• _Try it_
The copy you produce must repeat each record exactly and contain no pictures.

# # # # # # #

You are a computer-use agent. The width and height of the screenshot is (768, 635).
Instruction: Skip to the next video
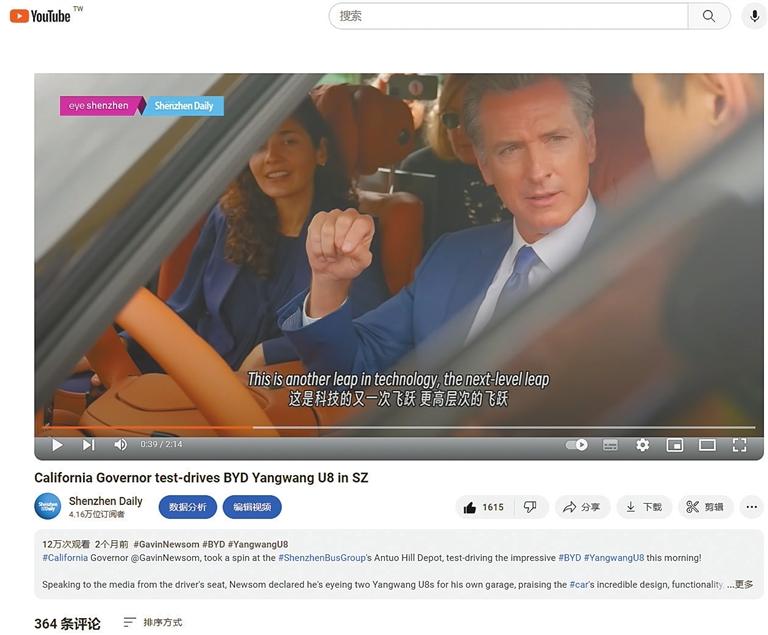(x=88, y=445)
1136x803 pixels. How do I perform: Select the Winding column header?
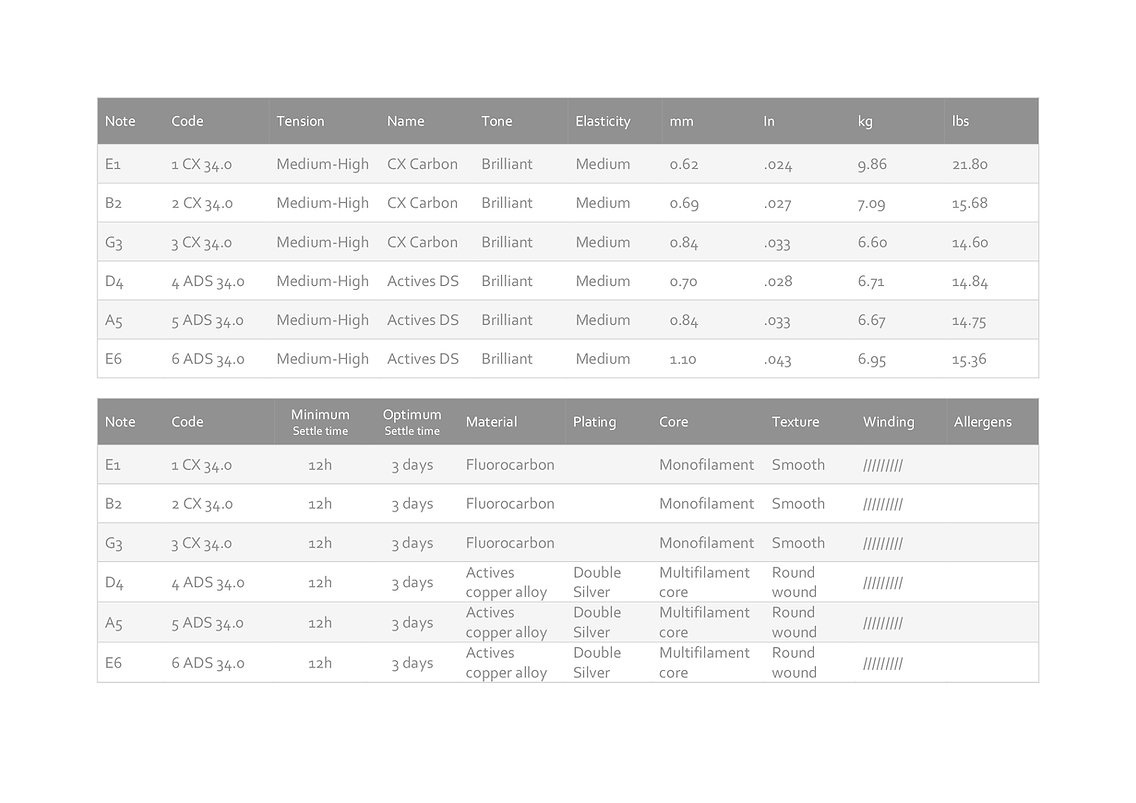[x=888, y=422]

# # # # # # #

• _Written answer_
You are a computer-use agent. The width and height of the screenshot is (768, 635).
Instruction: Skip to the next video
(x=88, y=445)
1136x803 pixels. How do I perform: Select the Winding column header?
[x=888, y=422]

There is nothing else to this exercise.